I must've looked like an absolute idiot – my jaw was still hanging open even as he came around the island and caught a dribble of ketchup from the corner of my mouth with a smile, even as he then proceeded to take the forgotten sandwich from my hands and devour it, as though he hadn't just turned my world upside down with a couple of words ... I couldn't just up sticks and move in with him, could I? What about Ryan? What about the mortgage we'd all but sold our asses for?
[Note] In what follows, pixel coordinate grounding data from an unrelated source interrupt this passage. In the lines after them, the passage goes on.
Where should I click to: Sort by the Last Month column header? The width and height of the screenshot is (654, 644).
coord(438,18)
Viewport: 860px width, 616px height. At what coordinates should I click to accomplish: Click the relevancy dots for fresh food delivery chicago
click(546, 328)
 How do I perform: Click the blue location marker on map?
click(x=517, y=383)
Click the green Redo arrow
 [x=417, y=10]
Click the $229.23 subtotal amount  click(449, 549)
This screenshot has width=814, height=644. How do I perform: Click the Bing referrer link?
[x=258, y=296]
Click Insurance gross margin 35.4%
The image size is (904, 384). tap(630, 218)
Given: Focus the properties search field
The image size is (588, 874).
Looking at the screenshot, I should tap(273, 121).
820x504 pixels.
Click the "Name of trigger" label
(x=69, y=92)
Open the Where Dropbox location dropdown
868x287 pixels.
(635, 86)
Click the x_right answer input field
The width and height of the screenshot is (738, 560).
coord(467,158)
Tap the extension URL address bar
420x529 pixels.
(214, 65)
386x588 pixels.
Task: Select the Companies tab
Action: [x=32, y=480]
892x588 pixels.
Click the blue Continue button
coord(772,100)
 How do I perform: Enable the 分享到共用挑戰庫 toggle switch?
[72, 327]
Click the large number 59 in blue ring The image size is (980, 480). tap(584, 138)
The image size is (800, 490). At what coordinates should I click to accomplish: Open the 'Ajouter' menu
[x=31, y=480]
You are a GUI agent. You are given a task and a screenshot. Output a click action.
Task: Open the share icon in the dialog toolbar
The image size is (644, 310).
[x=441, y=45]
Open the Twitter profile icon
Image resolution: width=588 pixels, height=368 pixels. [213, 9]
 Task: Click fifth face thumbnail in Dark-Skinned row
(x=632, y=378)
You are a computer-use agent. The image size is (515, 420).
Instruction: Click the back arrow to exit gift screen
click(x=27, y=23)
We'd been lucky enough to get it – I couldn't just desert him!

"We'll talk about it later, we've got plans today ... I was thinking the beach ..."

His enthusiasm was contagious – he seemed so much younger in that moment, with that wide, boyish grin softening hiss angular features.

"The beach?"

He nodded, dragging the second sandwich across the island and carefully cutting it in half with a butter knife, sliding one over to me between looking thoughtfully at his own.

"I've never been to the beach, have you?"

How did someone never get to a beach? Cayden was 28 years old ... surely he'd been to some sort of a beach ... somewhere?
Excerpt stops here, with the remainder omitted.